We return the filtered dataframe from the transform method, which Fondant will use to automatically update the index. If we would have specified any output fields in our component contract, Fondant would extract and write those as well.

Defining the requirements#

Our component uses two third-party dependencies: pandas, and fondant. pandas comes bundled with fondant if you install it using the component extra though, so our requirements.txt will look as follows:

requirements.txt
fondant[component]

Building the component#

To use the component, it should be packaged into a Docker image, for which we need to define a Dockerfile.

Dockerfile
FROM --platform=linux/amd64 python:3.8-slim

# Install requirements
COPY requirements.txt /
RUN pip3 install --no-cache-dir -r requirements.txt

# Set the working directory to the component folder
WORKDIR /component/src

# Copy over src-files
COPY src/ .

ENTRYPOINT ["fondant", "execute", "main"]

The entrypoint should be the fondant execute command which will execute your component.

Using the component#

We will now update the pipeline we created in the previous guide to leverage our component.

Our complete file structure looks as follows:

|- components
|  |- filter_image_type
|     |- src
|     |  |- main.py
|     |- Dockerfile
|     |- fondant_component.yaml
|     |- requirements.txt
|- pipeline.py

pipeline.py
from fondant.pipeline import Pipeline
import pyarrow as pa

pipeline = Pipeline(
    name="creative_commons_pipline",
    base_path="./data"
)

dataset = pipeline.read(
    "load_from_hf_hub",
    arguments={
        "dataset_name": "fondant-ai/fondant-cc-25m",
        "n_rows_to_load": 100,
    },
    produces={
        "alt_text": pa.string(),
        "image_url": pa.string(),
        "license_location": pa.string(),
        "license_type": pa.string(),
        "webpage_url": pa.string(),
    },
)

# Our custom component
urls = dataset.apply(
    "components/filter_image_type",
    arguments={
        "mime_type": "image/png"
    }
)

images = urls.apply(
    "download_images",
)

english_images = images.apply(
    "filter_language",
    arguments={
        "language": "en"
    },
    consumes={
        "text": "alt_text"
    }
)

Instead of providing the name of the component like we did with the reusable components, we now provide the path to our custom component.

Now, you can execute the pipeline once more and examine the results.
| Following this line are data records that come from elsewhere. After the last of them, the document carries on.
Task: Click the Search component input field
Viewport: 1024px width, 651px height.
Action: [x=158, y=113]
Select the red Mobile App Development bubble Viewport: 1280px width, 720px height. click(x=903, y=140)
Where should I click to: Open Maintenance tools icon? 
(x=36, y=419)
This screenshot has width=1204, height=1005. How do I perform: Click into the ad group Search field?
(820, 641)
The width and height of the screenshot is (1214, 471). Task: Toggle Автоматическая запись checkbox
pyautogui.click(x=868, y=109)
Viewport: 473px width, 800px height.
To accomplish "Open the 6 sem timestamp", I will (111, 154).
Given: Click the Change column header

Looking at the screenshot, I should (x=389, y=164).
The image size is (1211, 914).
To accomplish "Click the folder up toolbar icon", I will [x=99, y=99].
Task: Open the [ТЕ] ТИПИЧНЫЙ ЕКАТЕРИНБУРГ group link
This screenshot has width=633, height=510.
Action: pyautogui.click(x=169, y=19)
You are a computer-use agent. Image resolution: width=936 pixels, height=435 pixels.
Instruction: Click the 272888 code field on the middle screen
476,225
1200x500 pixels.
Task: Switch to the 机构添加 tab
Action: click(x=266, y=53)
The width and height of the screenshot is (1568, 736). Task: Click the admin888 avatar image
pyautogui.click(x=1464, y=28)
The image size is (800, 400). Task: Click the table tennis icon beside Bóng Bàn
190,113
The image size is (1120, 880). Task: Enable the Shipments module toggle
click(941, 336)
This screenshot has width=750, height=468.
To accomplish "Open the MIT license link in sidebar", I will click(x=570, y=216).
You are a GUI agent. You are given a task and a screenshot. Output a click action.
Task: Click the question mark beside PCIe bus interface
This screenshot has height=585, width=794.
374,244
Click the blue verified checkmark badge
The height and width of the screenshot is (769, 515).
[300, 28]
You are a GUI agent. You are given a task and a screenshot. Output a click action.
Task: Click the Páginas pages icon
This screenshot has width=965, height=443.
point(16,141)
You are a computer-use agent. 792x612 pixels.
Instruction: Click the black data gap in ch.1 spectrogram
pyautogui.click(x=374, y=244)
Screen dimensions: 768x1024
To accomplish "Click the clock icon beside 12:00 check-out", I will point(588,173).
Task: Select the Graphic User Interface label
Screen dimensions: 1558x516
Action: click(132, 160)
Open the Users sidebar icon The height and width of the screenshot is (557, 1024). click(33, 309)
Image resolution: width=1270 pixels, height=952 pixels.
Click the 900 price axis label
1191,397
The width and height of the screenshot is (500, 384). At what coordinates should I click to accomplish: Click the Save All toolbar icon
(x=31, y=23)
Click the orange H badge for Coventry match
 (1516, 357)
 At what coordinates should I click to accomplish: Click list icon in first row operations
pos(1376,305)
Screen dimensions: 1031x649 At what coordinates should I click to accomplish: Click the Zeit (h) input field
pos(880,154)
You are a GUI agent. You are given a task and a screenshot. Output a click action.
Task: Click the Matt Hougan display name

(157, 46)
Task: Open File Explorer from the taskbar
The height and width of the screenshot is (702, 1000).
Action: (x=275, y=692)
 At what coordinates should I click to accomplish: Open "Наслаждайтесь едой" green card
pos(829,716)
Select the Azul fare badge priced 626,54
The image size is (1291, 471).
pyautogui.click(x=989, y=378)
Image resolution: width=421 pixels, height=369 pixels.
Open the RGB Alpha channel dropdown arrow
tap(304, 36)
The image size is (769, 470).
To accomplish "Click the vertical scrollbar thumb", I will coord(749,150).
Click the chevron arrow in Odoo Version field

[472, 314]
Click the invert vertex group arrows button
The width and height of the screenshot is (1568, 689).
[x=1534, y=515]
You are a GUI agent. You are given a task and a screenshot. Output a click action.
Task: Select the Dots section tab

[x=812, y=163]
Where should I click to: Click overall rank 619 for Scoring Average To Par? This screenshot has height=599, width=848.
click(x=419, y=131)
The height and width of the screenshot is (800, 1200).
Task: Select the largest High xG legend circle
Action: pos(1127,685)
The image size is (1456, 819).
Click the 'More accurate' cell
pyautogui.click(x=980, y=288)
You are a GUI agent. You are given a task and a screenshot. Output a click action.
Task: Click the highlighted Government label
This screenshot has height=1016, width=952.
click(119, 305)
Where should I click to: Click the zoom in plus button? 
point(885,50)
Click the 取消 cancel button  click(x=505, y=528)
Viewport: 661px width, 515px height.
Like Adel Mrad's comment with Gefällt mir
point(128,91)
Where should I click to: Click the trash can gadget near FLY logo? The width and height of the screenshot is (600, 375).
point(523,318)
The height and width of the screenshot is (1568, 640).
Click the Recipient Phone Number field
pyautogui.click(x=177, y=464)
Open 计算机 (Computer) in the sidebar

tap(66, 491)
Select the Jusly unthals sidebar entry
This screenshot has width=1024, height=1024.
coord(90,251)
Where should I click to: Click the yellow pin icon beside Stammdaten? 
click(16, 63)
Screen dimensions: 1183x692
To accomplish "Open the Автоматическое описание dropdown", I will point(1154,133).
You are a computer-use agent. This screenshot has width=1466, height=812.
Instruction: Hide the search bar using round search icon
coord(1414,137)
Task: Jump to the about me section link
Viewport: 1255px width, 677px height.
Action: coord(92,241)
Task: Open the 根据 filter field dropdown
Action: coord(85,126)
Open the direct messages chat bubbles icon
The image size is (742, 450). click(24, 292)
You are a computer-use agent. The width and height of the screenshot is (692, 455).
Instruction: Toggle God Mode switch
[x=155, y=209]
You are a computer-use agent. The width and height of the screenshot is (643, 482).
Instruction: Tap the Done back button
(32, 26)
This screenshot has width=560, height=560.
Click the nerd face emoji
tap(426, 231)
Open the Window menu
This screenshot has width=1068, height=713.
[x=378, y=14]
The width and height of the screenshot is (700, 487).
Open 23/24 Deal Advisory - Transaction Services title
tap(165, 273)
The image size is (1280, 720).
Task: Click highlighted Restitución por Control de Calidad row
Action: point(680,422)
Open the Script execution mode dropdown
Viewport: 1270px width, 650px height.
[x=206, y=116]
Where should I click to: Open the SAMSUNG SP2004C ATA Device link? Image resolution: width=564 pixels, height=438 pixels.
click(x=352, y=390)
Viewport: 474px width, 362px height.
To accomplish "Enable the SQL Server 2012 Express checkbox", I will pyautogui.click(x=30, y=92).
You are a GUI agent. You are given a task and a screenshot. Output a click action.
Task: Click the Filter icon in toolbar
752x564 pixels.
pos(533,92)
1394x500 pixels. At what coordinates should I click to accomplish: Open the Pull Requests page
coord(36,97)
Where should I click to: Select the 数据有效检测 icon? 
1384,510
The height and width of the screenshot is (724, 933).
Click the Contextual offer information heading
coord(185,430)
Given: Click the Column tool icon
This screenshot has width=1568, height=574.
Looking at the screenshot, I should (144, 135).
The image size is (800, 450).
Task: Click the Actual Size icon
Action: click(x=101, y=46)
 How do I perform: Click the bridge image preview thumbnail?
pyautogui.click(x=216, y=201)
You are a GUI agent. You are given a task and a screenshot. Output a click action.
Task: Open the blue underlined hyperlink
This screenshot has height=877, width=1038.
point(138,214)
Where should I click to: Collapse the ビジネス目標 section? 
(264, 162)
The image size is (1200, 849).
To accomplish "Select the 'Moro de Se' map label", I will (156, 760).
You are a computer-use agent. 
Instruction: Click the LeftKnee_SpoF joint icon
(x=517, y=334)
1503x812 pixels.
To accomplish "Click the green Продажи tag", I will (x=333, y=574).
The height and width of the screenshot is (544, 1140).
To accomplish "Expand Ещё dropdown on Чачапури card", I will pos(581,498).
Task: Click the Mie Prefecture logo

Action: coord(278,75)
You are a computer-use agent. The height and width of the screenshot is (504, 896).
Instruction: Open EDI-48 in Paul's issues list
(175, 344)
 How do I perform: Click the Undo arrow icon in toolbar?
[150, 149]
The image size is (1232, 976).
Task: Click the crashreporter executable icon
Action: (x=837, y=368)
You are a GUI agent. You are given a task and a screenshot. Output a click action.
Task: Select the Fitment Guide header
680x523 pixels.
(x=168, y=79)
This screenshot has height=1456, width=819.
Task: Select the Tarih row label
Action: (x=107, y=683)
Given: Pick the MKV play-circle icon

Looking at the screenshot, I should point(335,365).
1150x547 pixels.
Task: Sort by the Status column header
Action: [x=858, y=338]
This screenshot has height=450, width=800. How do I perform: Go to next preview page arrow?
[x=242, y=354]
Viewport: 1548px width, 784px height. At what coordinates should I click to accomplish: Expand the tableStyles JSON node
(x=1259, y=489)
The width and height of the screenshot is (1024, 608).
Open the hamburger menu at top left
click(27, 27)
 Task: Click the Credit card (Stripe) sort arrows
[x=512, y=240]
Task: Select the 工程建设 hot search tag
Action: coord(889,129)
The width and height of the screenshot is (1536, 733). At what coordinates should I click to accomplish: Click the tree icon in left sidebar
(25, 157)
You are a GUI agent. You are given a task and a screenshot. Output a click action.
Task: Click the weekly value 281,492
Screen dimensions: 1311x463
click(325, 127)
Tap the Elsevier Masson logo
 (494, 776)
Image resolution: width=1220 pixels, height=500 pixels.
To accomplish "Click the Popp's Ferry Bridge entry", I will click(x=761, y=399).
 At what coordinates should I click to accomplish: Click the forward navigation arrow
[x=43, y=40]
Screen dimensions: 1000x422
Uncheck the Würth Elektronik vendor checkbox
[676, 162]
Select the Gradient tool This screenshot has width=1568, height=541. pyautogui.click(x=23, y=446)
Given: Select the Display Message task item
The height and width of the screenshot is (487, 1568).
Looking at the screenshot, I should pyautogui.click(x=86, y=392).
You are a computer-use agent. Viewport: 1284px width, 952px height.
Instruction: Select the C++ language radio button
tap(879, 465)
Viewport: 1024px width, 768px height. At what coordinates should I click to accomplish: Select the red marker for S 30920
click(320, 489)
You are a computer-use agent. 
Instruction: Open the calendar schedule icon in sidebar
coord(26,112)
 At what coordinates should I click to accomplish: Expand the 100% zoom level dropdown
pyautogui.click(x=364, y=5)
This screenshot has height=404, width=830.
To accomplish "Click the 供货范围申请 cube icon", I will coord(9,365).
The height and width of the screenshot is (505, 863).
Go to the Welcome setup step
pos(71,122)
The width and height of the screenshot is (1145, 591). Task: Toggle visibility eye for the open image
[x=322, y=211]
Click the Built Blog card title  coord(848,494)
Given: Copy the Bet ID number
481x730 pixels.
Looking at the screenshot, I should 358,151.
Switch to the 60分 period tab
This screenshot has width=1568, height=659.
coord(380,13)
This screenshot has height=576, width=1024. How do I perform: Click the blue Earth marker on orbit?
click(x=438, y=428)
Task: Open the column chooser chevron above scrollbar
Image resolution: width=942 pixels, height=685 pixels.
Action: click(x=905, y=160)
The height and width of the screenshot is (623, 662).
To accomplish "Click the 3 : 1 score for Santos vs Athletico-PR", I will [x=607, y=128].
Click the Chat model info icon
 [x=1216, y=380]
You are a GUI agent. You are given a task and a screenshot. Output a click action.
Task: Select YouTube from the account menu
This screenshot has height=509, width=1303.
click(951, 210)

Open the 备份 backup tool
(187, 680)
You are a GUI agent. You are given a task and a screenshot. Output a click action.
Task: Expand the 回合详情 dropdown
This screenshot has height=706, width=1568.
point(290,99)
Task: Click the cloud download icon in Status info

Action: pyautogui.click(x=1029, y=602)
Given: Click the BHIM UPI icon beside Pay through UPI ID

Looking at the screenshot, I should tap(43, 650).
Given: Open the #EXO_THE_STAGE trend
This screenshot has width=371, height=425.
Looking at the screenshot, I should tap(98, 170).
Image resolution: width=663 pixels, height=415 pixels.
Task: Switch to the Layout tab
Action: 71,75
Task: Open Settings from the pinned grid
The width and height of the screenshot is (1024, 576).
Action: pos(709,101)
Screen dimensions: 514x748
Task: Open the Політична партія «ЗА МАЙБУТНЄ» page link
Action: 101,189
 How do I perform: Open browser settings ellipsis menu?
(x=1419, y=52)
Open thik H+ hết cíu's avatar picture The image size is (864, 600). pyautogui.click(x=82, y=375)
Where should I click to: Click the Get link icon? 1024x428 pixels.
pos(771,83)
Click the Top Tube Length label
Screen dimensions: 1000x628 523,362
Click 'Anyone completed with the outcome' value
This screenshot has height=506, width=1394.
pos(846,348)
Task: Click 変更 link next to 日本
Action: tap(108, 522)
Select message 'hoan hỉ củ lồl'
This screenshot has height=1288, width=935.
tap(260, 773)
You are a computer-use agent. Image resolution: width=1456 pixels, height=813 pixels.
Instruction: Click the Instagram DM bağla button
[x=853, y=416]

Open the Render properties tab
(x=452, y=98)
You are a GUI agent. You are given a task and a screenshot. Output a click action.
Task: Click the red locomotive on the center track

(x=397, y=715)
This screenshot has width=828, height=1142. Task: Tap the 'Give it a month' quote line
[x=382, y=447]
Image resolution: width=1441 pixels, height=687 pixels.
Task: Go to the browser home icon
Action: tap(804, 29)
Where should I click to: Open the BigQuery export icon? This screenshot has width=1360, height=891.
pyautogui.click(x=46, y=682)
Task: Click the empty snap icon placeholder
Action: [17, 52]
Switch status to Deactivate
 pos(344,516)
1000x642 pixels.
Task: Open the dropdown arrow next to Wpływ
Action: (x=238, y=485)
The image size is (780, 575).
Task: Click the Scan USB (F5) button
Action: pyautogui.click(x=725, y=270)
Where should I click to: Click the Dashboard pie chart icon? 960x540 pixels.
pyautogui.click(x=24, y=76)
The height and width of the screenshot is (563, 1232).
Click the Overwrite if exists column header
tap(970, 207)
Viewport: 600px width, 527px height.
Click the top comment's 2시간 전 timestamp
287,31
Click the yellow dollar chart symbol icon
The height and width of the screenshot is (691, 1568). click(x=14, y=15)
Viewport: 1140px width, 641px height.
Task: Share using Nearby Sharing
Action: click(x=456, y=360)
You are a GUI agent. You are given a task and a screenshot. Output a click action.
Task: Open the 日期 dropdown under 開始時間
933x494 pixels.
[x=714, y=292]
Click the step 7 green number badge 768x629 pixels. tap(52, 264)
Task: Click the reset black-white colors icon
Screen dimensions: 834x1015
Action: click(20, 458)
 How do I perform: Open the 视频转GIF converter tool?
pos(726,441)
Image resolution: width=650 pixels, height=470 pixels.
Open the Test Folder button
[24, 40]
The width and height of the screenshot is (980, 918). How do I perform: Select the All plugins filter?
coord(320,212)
The final output should exclusively consist of PNG images.

We have designed the custom component to be easily adaptable. For example, if you wish to filter out JPEG files, you can simply change the argument to image/jpeg, and your dataset will be populated with JPEGs instead of PNGs

Next steps#

We now have a pipeline that downloads a dataset from the HuggingFace hub, filters the urls by image type, downloads the images, and filters them by alt text language.

One final step still remaining, is to write teh final dataset to its destination. You could for instance use the write_to_hf_hub component to write it to the HuggingFace Hub, or create a custom WriteComponent.